I found myself spending the rest of the flight sitting next to deputy chief minister Mangat Ram Sharma, a thoroughly pleasant Congress politician of the old school. Slowly, he opened up. The situation in J&K is bad, he said. How about the Congress' relationship with alliance partner PDP? I asked. He shook his head grimly.
Choosing his words carefully, the veteran Congress leader analysed in detail the three issues that confronted J&K: Pakistan-sponsored terrorism, Hurriyat separatists and development.
It therefore came as a mild shock to the Congress when Mangat Ram left it to join the PDP just months before the December 2014 state assembly election - proving again that in politics there are no permanent friends or enemies.
Mehbooba is more outspoken than her late father. She is also more sympathetic to the Hurriyat separatists. And she is as mercurial as Mufti was equable. The Mufti, after initial misgivings, had developed a rapport with Prime Minister Narendra Modi, even praising him as a strong leader who was likely to be PM for ten years.
Will Mehbooba be able to keep the PDP-BJP alliance on an even keel or will her strong separatist views cause a rift with the BJP? Clues to her future behavior were visible when Bakul and I interviewed the Mufti for over three hours at his home the day after we landed in Srinagar. Mehbooba joined us later over lunch. Though reluctant to say much in the presence of the Mufti, she spoke of the evolving political situation in the Kashmir Valley. She seemed conscious of the need to focus on development in J&K, keeping ideological issues aside. But self-rule was never far from her mind.
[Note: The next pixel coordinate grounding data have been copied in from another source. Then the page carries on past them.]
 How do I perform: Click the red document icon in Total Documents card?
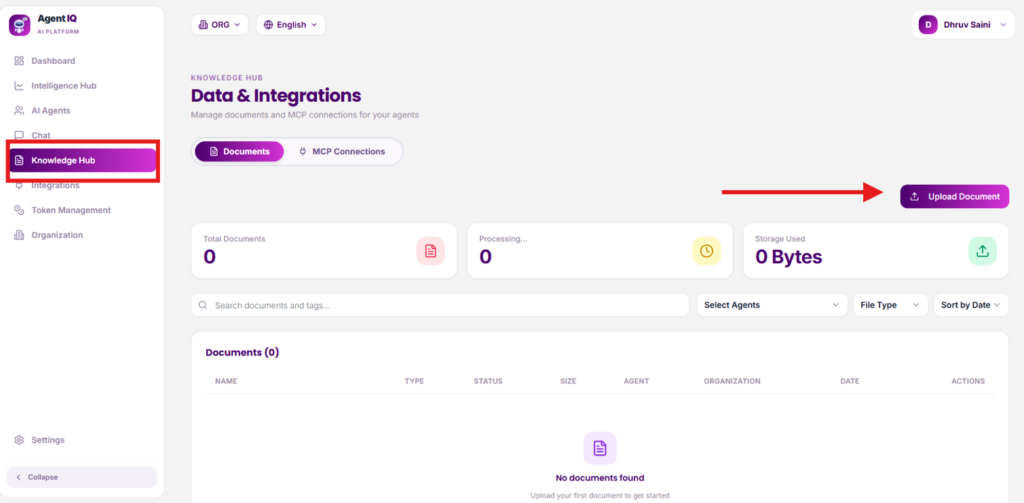point(430,251)
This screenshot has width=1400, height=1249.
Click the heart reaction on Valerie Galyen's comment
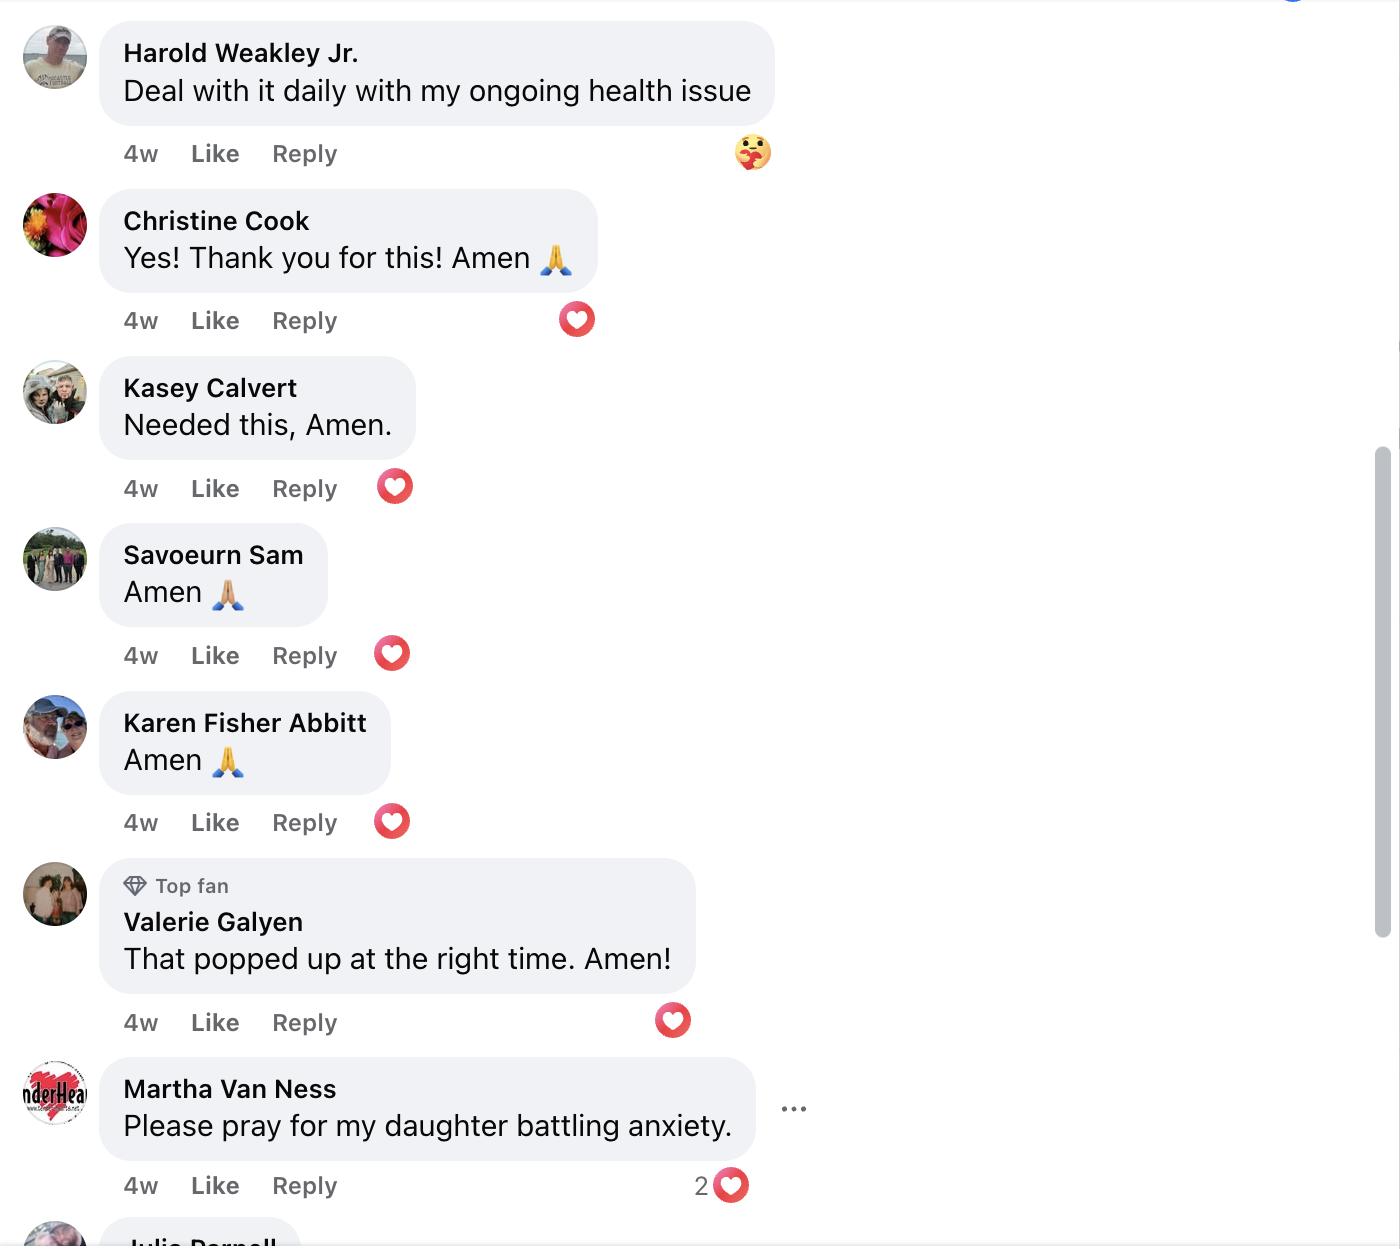673,1021
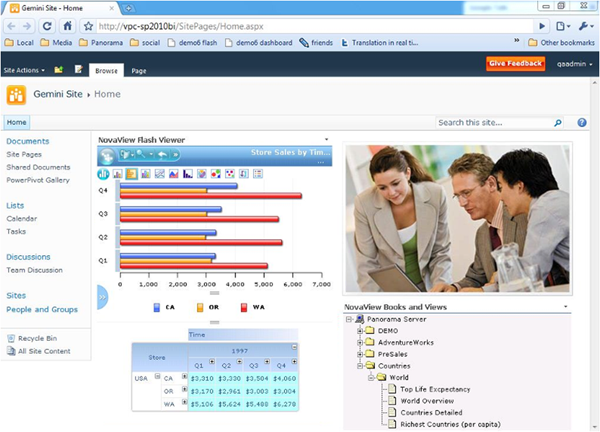The height and width of the screenshot is (432, 600).
Task: Click the Search this site input field
Action: point(493,122)
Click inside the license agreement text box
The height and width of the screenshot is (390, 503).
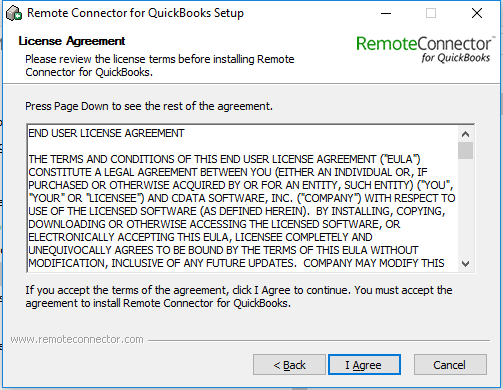click(243, 198)
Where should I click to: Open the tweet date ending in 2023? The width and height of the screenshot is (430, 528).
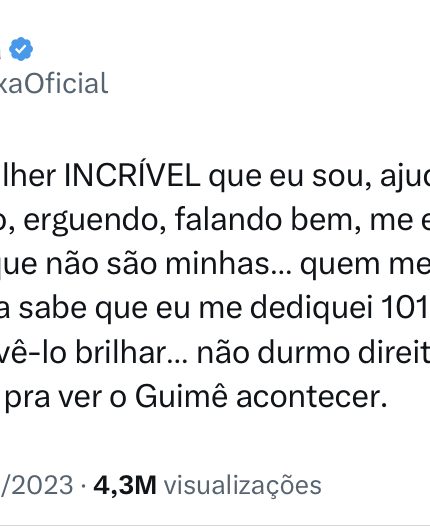click(x=36, y=485)
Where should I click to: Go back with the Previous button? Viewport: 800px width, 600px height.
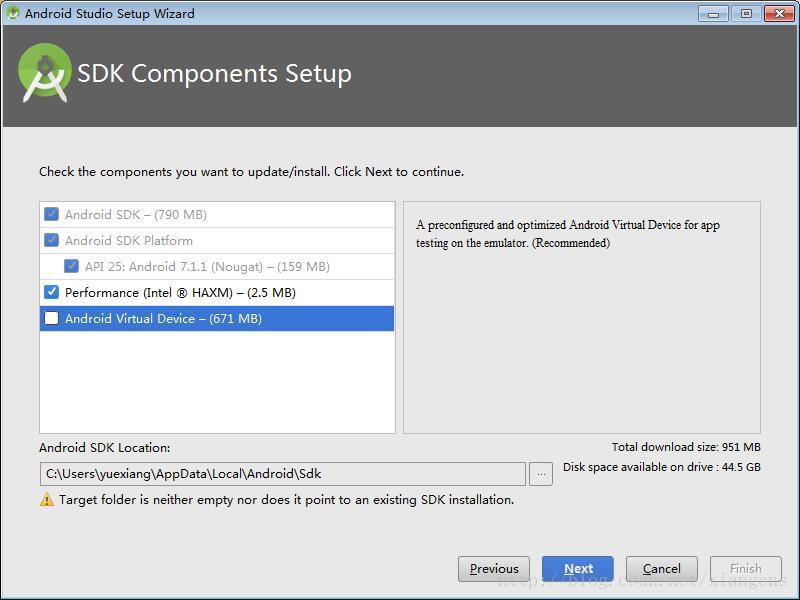pos(494,568)
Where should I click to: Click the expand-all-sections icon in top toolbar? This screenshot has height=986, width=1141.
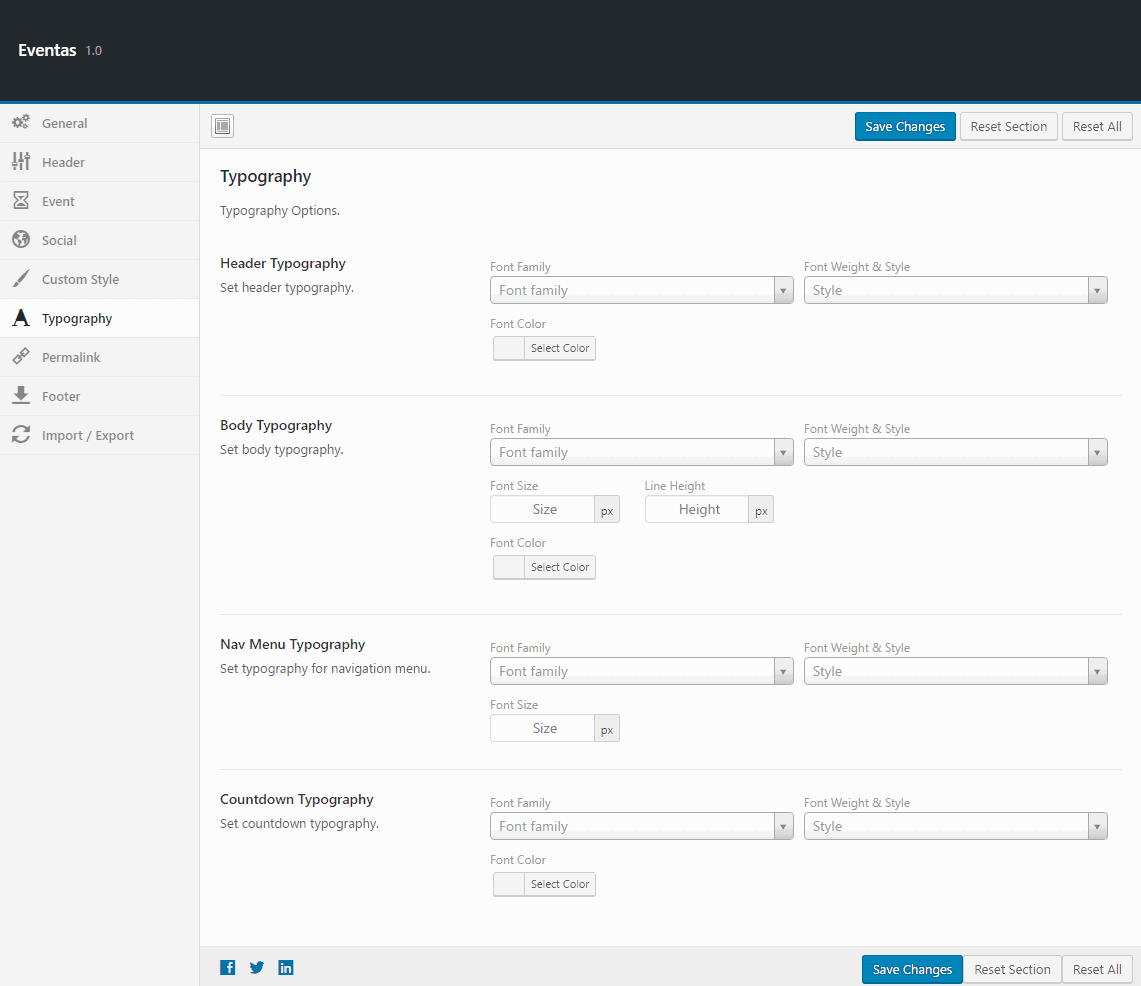(x=222, y=126)
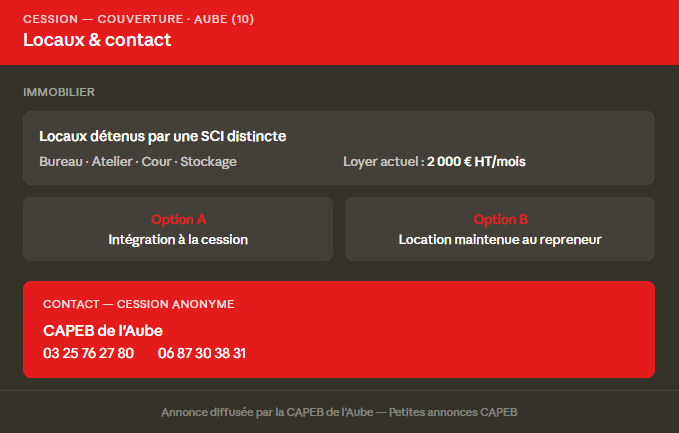The image size is (679, 433).
Task: Click the Petites annonces CAPEB footer text
Action: [453, 412]

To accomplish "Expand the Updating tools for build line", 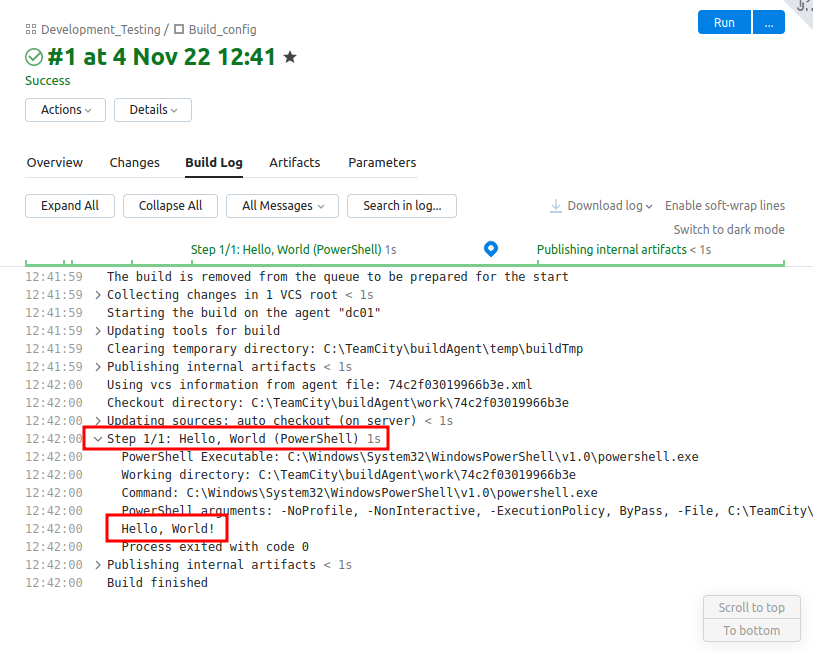I will pos(98,331).
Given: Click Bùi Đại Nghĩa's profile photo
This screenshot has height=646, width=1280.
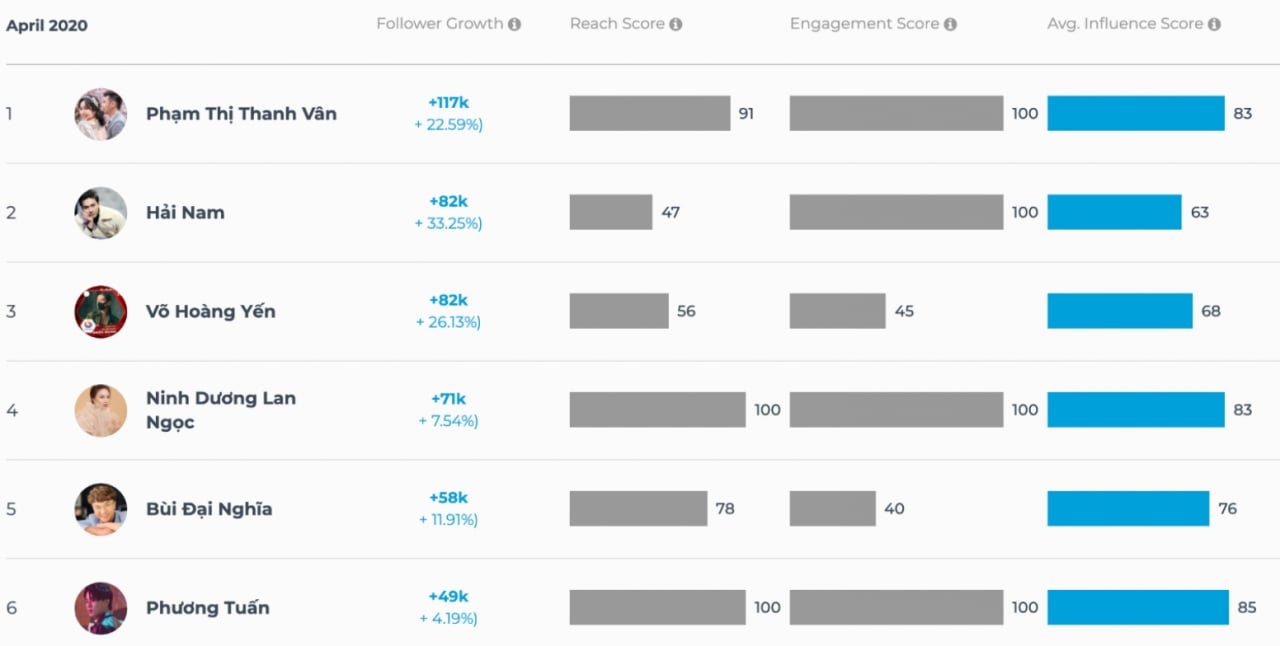Looking at the screenshot, I should 101,509.
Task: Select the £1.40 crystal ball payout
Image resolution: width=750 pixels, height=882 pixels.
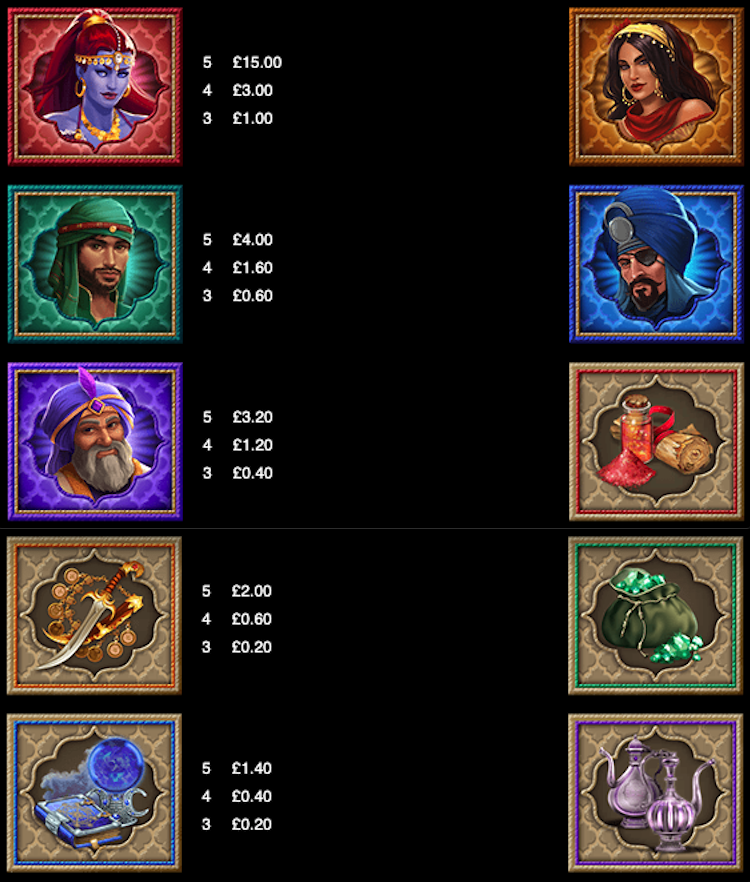Action: 252,768
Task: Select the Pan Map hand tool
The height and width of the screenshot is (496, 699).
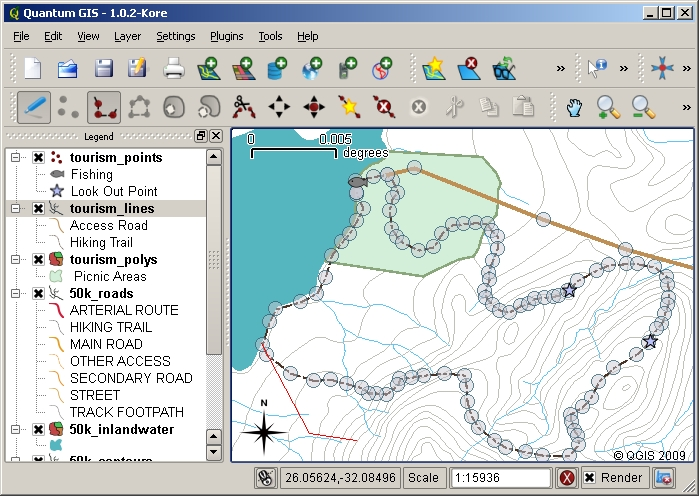Action: (x=574, y=106)
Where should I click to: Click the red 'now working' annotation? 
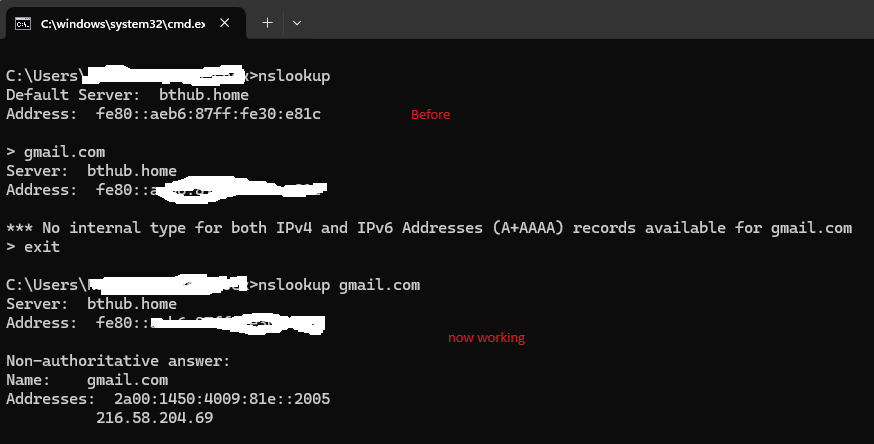(x=486, y=338)
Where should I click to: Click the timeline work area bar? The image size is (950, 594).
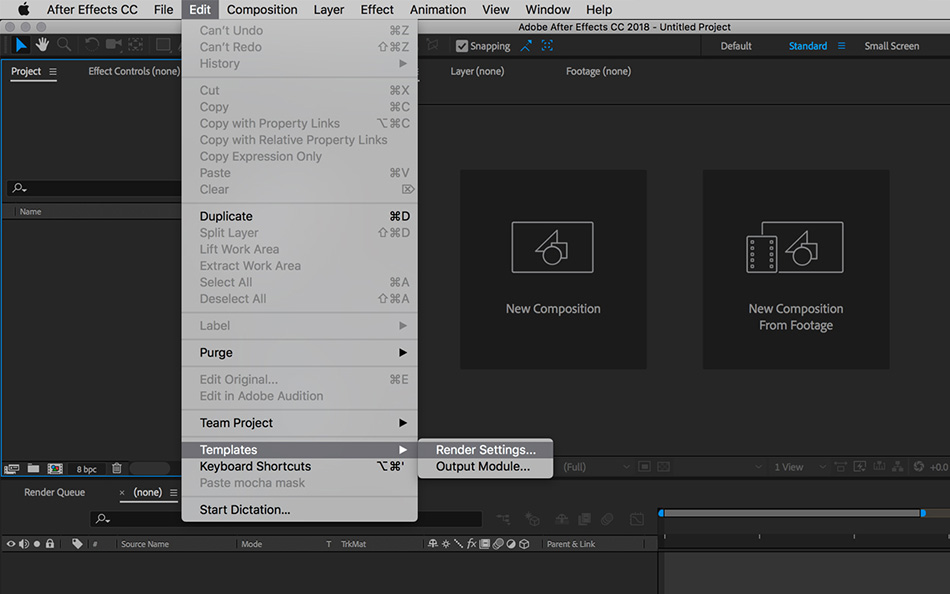[x=790, y=513]
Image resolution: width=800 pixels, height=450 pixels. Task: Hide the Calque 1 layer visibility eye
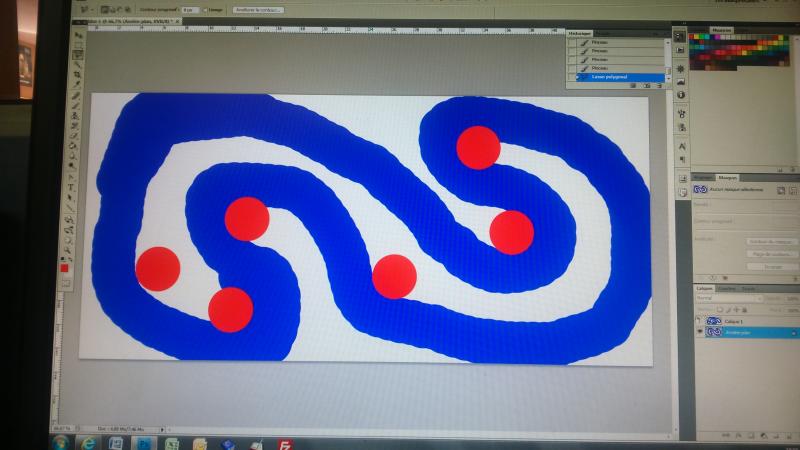click(699, 321)
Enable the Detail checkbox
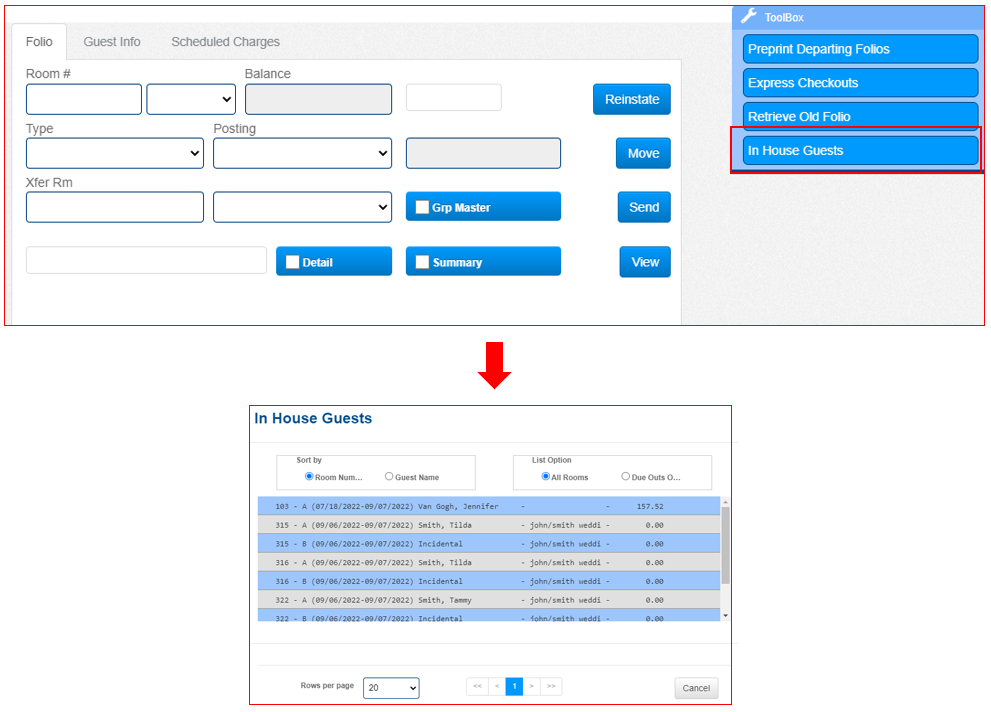Screen dimensions: 991x712 293,262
Congress president Sonia Gandhi met Mehbooba on Sunday in Srinagar, ostensibly to condole her over the Mufti's demise. She was accompanied by veteran Congress leaders Ghulam Nabi Azad and Ambika Soni. Politics was clearly on the menu. Union minister Nitin Gadkari met Mehbooba immediately after in an effort to retain the alliance.
The PDP has 28 MLAs in the 87-seat assembly. The Congress has 12, the BJP 25 and the National Conference (NC) 15. There are 7 independents. To form a government with the Congress, Mehbooba needs the support of four of those independents in order to secure a slender majority of 44 seats.
Will the PDP-BJP marriage of convenience survive Mehbooba's pro-separatist ideology and the tough new conditionalities she has imposed? Mehbooba is unlikely to break the alliance just yet - it would cast a shadow over her father's decision to ally with the BJP. She has also experienced the high-handedness the Congress exhibited during the PDP-Congress alliance government in 2002-2008.
In the long-term, however, a Mehbooba-led PDP-BJP government is unlikely to overcome its constituent parties' inherent ideological contradictions. She will force the BJP to compromise on key issues, including rehabilitation of Kashmiri pandits and retaining AFSPA, both of which resonate nationally.
A political divorce may therefore not be such a bad thing for the BJP. It could lose a state but win a nation.